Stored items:
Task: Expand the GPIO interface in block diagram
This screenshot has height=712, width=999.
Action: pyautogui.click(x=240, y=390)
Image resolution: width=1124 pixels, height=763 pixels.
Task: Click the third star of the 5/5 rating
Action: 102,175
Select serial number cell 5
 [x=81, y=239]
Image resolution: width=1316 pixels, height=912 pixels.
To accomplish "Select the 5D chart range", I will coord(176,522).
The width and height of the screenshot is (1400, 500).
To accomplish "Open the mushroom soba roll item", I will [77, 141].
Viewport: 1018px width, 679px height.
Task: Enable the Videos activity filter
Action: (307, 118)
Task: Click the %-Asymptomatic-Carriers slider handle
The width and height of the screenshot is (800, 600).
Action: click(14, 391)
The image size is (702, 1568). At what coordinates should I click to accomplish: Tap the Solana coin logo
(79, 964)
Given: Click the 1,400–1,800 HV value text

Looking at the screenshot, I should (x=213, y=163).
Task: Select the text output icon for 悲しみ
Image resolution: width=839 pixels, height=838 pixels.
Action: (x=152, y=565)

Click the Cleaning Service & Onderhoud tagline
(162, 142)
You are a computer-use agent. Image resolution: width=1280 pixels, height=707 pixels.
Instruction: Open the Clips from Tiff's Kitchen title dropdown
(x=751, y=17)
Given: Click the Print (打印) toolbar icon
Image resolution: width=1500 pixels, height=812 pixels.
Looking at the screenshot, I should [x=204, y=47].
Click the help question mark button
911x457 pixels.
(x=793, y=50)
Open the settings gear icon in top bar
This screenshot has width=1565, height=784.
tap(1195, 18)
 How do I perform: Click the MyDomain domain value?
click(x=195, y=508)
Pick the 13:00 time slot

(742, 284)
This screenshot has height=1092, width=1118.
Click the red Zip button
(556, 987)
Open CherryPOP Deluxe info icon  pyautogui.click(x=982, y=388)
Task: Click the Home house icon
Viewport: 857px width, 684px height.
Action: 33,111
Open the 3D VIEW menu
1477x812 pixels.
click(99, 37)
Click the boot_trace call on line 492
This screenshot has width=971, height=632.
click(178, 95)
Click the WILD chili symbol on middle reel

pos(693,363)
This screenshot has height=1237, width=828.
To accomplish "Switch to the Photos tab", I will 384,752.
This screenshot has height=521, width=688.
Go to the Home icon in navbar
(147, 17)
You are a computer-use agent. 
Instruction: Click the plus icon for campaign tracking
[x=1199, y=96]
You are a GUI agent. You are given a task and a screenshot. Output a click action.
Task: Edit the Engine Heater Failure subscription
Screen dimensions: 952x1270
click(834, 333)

What the task asks: The answer must be the lines from the one containing "Task: Edit the" through the last line of the records, copied exactly, with nothing else.

Worked solution:
Task: Edit the Engine Heater Failure subscription
Screen dimensions: 952x1270
click(834, 333)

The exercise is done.